Student: Marco Fiorito
Previous work has shown that the translation of mechanical forces (stresses), displacements (shear) and deformations into biochemical signals (i.e. mechanotransduction) is a pivotal factor influencing cancer cell adhesion, spread and survival in various microenvironments. For example, in vivo endothelial cells need the pulsatile strain originating from the passage of the blood pulse wave in order to establish their phenotype.
We have previously shown in vitro that mechanical shear can result in cell surface adhesion receptor activation triggering apoptosis. DHDK12 colon cancer cells were grown in 2D culture and subjected to uni-axial sinusoidal motion at 90Hz in a direction parallel to the cell surface in regular growing conditions for 4 hours. Oscillations were performed with a modal exciter rigidly linked to the cell culture plate. One control plate was left without vibration in a separate incubator to prevent vibration contamination from the vibrated plate. The strain levels induced in the cell monolayer were measured on a control cell culture plate loaded with a thin layer of agarose gel (1mm, 2g/l) and covered with liquid to simulate the medium.
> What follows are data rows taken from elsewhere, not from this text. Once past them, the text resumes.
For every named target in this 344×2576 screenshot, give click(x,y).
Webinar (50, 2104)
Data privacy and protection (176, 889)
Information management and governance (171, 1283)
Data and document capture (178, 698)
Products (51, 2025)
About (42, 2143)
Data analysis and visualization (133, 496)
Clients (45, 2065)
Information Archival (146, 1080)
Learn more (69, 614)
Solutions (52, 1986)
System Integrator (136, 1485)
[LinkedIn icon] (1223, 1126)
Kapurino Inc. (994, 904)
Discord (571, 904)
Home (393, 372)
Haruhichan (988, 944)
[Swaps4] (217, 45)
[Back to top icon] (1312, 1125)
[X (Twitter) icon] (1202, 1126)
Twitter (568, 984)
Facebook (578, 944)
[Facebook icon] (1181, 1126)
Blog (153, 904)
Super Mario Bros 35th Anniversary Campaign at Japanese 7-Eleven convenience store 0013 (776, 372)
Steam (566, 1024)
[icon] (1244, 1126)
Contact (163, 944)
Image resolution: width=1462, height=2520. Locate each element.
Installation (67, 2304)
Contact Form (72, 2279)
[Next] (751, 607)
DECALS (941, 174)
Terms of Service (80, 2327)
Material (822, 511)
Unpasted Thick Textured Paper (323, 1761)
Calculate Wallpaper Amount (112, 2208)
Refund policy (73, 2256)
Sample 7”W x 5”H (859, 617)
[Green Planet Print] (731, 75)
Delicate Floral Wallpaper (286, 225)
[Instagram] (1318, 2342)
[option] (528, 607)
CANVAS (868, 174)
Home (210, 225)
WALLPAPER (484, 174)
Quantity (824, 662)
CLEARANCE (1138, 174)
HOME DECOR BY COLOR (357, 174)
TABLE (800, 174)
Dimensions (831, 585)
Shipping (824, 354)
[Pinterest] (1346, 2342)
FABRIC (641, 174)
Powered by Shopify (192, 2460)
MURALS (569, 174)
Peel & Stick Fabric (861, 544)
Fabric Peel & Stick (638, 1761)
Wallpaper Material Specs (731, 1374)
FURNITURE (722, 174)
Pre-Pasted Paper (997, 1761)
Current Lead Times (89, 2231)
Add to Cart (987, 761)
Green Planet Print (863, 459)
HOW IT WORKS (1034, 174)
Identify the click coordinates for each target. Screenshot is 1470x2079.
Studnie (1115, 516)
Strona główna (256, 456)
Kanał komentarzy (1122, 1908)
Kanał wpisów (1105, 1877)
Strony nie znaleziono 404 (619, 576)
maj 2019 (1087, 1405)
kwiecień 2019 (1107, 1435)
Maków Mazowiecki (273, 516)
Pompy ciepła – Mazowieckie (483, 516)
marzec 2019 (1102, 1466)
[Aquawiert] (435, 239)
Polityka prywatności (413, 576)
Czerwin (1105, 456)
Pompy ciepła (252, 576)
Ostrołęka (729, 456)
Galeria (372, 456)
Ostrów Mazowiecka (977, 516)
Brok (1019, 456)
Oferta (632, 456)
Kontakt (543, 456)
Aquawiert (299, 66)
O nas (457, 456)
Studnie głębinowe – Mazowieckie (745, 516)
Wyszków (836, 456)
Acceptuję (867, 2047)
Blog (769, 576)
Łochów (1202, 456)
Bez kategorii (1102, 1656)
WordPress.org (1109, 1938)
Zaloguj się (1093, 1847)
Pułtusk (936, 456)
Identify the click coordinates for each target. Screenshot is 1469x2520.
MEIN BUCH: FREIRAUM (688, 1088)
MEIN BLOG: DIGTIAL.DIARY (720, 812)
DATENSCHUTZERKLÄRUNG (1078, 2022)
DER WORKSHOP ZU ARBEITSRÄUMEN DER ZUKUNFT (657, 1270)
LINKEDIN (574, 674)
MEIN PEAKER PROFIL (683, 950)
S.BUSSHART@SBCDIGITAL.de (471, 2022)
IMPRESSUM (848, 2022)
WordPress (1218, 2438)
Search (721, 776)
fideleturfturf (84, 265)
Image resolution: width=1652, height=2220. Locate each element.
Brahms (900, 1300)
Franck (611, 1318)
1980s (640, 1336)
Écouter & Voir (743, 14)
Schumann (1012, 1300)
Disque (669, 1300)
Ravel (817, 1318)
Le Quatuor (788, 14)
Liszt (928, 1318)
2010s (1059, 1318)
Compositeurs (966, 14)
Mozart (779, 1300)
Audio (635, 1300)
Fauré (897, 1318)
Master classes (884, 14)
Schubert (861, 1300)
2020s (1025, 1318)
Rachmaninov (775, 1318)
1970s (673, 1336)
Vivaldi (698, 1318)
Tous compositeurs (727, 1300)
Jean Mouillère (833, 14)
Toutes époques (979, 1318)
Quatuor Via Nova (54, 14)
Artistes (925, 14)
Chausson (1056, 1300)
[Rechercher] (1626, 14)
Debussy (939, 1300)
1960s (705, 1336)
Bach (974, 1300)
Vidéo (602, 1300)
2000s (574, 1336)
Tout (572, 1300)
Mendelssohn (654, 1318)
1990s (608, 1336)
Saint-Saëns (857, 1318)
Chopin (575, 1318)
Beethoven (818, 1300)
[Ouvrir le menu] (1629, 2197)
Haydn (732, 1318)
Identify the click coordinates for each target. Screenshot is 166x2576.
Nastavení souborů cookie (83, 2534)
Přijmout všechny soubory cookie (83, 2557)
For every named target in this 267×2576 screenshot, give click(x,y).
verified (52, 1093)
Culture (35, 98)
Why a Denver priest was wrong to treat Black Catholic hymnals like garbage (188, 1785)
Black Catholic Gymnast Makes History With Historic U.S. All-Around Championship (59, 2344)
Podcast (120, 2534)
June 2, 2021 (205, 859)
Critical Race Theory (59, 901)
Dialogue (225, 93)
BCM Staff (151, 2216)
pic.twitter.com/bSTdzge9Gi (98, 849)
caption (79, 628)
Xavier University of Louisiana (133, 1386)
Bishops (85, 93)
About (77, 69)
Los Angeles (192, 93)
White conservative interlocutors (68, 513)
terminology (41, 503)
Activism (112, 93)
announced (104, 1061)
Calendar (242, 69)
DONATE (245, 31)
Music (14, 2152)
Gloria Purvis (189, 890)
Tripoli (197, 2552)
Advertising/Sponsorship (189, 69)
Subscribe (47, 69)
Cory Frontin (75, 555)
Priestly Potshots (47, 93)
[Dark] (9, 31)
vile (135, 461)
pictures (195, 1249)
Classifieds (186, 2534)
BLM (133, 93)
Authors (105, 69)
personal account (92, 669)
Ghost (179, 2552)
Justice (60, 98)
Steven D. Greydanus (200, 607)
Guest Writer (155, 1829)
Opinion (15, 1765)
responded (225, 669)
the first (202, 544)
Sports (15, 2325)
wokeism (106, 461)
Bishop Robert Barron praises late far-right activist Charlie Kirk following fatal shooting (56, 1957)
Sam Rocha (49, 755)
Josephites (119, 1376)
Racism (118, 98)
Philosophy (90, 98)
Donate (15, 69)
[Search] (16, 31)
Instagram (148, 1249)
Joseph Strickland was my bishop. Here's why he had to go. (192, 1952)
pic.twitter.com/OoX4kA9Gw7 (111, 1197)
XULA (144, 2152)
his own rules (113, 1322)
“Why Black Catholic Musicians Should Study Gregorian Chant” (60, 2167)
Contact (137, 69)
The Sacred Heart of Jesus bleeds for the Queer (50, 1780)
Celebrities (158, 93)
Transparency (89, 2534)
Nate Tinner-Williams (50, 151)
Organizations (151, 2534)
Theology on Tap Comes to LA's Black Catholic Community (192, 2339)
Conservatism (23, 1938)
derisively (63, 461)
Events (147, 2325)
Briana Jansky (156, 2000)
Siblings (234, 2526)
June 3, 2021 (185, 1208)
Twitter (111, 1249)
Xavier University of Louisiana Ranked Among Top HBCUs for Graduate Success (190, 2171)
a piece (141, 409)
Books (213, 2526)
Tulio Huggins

Shear strain images were obtained on a 7T Bruker system using a spin echo MR elastography sequence synchronized with a 90Hz vibration of the imaged plate (TE/TR=38.9/1744 ms) with 4 wave offsets, 3 directions of encoding and a 300μm3 isotropic resolution. Strain was evaluated as the maximum shear strain, i.e. the difference between the maximum and the minimum eigenvalues of the strain tensor. This particular setup yielded maximum shear strains on the order of 5.5±1.1 % in the first 300μm immediately above the plastic surface. Mind, that typical maximum shear strain levels for in-vivo MR-elastography experiments do not exceed 0.1%. As expected, shear levels were negligible in the liquid medium above the thin layer of solid medium. Vibrations were sufficient to induce cell death, as observed by the 4-5-fold increase in the count of dead cells after vibrations and effector caspase-3 activation.